►

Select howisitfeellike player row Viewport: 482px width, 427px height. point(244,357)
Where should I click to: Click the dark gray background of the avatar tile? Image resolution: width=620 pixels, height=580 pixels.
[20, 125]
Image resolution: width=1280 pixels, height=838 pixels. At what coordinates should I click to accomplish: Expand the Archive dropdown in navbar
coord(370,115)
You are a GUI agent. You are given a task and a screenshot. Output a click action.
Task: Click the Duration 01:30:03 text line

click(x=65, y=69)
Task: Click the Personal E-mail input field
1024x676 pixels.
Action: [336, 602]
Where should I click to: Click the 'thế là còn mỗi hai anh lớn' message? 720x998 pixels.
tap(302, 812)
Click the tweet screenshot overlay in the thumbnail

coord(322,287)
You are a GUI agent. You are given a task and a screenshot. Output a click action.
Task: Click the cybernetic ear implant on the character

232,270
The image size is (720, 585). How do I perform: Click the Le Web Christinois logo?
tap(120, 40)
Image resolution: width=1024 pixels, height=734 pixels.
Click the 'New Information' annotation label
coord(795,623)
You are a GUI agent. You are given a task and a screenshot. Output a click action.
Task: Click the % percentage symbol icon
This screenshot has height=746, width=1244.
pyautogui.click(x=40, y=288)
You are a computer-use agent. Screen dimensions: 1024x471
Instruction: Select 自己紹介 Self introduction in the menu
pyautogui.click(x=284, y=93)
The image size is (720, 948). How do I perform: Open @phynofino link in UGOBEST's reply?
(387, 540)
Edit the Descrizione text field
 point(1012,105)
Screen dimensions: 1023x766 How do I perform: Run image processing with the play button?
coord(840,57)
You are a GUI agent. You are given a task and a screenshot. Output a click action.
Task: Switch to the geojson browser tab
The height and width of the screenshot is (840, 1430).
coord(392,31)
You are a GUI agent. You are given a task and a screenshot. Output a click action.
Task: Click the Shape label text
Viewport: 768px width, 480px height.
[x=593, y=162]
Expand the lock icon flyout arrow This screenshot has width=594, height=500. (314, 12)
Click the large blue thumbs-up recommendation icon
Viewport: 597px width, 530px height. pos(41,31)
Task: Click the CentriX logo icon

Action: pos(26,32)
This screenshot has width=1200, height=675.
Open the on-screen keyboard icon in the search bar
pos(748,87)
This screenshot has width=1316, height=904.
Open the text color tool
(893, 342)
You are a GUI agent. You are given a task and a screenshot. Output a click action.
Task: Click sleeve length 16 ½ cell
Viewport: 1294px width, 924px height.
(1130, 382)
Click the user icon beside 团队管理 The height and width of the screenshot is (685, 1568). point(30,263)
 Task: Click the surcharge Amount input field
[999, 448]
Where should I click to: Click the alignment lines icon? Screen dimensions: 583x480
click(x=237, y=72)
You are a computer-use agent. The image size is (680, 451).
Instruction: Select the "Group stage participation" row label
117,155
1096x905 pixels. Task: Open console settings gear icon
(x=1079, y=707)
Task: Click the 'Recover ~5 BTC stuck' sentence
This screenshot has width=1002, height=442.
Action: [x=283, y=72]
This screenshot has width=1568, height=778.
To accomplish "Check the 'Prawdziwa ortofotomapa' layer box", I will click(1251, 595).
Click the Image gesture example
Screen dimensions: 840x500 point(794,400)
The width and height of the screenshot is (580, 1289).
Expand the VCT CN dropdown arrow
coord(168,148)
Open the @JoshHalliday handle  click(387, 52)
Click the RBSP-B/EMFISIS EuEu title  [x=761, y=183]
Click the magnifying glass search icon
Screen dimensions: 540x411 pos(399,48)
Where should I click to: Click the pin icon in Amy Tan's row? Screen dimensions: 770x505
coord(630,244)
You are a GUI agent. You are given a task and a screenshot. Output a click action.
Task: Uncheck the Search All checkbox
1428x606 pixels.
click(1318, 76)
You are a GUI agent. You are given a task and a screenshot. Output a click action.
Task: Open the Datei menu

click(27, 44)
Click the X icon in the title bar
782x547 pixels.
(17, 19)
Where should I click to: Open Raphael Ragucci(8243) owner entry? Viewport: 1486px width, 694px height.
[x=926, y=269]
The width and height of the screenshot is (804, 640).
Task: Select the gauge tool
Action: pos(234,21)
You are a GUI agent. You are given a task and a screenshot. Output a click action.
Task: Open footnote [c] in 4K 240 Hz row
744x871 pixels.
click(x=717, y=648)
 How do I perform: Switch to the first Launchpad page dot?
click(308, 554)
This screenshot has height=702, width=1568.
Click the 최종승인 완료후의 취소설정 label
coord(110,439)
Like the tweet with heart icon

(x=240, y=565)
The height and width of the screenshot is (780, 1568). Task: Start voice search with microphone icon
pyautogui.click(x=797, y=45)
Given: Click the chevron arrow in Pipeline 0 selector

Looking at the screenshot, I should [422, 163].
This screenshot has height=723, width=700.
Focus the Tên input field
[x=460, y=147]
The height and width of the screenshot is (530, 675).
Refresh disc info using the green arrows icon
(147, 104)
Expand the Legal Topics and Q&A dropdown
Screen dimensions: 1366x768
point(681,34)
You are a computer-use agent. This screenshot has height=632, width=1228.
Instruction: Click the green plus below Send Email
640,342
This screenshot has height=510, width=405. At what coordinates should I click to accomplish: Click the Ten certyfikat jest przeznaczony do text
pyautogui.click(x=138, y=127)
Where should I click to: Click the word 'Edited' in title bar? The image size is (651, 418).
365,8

◄

What is required
All of the entries must be quoted exactly; please include each one.

Response
Select howisitfeellike player row Viewport: 482px width, 427px height. point(244,357)
Where should I click to: Click the dark gray background of the avatar tile? Image resolution: width=620 pixels, height=580 pixels.
[20, 125]
Image resolution: width=1280 pixels, height=838 pixels. At what coordinates should I click to accomplish: Expand the Archive dropdown in navbar
coord(370,115)
You are a GUI agent. You are given a task and a screenshot. Output a click action.
Task: Click the Duration 01:30:03 text line

click(x=65, y=69)
Task: Click the Personal E-mail input field
1024x676 pixels.
Action: [336, 602]
Where should I click to: Click the 'thế là còn mỗi hai anh lớn' message? 720x998 pixels.
tap(302, 812)
Click the tweet screenshot overlay in the thumbnail

coord(322,287)
You are a GUI agent. You are given a task and a screenshot. Output a click action.
Task: Click the cybernetic ear implant on the character

232,270
The image size is (720, 585). How do I perform: Click the Le Web Christinois logo?
tap(120, 40)
Image resolution: width=1024 pixels, height=734 pixels.
Click the 'New Information' annotation label
coord(795,623)
You are a GUI agent. You are given a task and a screenshot. Output a click action.
Task: Click the % percentage symbol icon
This screenshot has height=746, width=1244.
pyautogui.click(x=40, y=288)
You are a computer-use agent. Screen dimensions: 1024x471
Instruction: Select 自己紹介 Self introduction in the menu
pyautogui.click(x=284, y=93)
The image size is (720, 948). How do I perform: Open @phynofino link in UGOBEST's reply?
(387, 540)
Edit the Descrizione text field
 point(1012,105)
Screen dimensions: 1023x766 How do I perform: Run image processing with the play button?
coord(840,57)
You are a GUI agent. You are given a task and a screenshot. Output a click action.
Task: Switch to the geojson browser tab
The height and width of the screenshot is (840, 1430).
coord(392,31)
You are a GUI agent. You are given a task and a screenshot. Output a click action.
Task: Click the Shape label text
Viewport: 768px width, 480px height.
[x=593, y=162]
Expand the lock icon flyout arrow This screenshot has width=594, height=500. (314, 12)
Click the large blue thumbs-up recommendation icon
Viewport: 597px width, 530px height. pos(41,31)
Task: Click the CentriX logo icon

Action: pos(26,32)
This screenshot has width=1200, height=675.
Open the on-screen keyboard icon in the search bar
pos(748,87)
This screenshot has width=1316, height=904.
Open the text color tool
(893, 342)
You are a GUI agent. You are given a task and a screenshot. Output a click action.
Task: Click sleeve length 16 ½ cell
Viewport: 1294px width, 924px height.
(1130, 382)
Click the user icon beside 团队管理 The height and width of the screenshot is (685, 1568). point(30,263)
 Task: Click the surcharge Amount input field
[999, 448]
Where should I click to: Click the alignment lines icon? Screen dimensions: 583x480
click(x=237, y=72)
You are a computer-use agent. The image size is (680, 451).
Instruction: Select the "Group stage participation" row label
117,155
1096x905 pixels. Task: Open console settings gear icon
(x=1079, y=707)
Task: Click the 'Recover ~5 BTC stuck' sentence
This screenshot has width=1002, height=442.
Action: [x=283, y=72]
This screenshot has width=1568, height=778.
To accomplish "Check the 'Prawdziwa ortofotomapa' layer box", I will click(1251, 595).
Click the Image gesture example
Screen dimensions: 840x500 point(794,400)
The width and height of the screenshot is (580, 1289).
Expand the VCT CN dropdown arrow
coord(168,148)
Open the @JoshHalliday handle  click(387, 52)
Click the RBSP-B/EMFISIS EuEu title  [x=761, y=183]
Click the magnifying glass search icon
Screen dimensions: 540x411 pos(399,48)
Where should I click to: Click the pin icon in Amy Tan's row? Screen dimensions: 770x505
coord(630,244)
You are a GUI agent. You are given a task and a screenshot. Output a click action.
Task: Uncheck the Search All checkbox
1428x606 pixels.
click(1318, 76)
You are a GUI agent. You are given a task and a screenshot. Output a click action.
Task: Open the Datei menu

click(27, 44)
Click the X icon in the title bar
782x547 pixels.
(17, 19)
Where should I click to: Open Raphael Ragucci(8243) owner entry? Viewport: 1486px width, 694px height.
[x=926, y=269]
The width and height of the screenshot is (804, 640).
Task: Select the gauge tool
Action: pos(234,21)
You are a GUI agent. You are given a task and a screenshot. Output a click action.
Task: Open footnote [c] in 4K 240 Hz row
744x871 pixels.
click(x=717, y=648)
 How do I perform: Switch to the first Launchpad page dot?
click(308, 554)
This screenshot has height=702, width=1568.
Click the 최종승인 완료후의 취소설정 label
coord(110,439)
Like the tweet with heart icon

(x=240, y=565)
The height and width of the screenshot is (780, 1568). Task: Start voice search with microphone icon
pyautogui.click(x=797, y=45)
Given: Click the chevron arrow in Pipeline 0 selector

Looking at the screenshot, I should [422, 163].
This screenshot has height=723, width=700.
Focus the Tên input field
[x=460, y=147]
The height and width of the screenshot is (530, 675).
Refresh disc info using the green arrows icon
(147, 104)
Expand the Legal Topics and Q&A dropdown
Screen dimensions: 1366x768
point(681,34)
You are a computer-use agent. This screenshot has height=632, width=1228.
Instruction: Click the green plus below Send Email
640,342
This screenshot has height=510, width=405. At what coordinates should I click to accomplish: Click the Ten certyfikat jest przeznaczony do text
pyautogui.click(x=138, y=127)
Where should I click to: Click the word 'Edited' in title bar? The image size is (651, 418).
365,8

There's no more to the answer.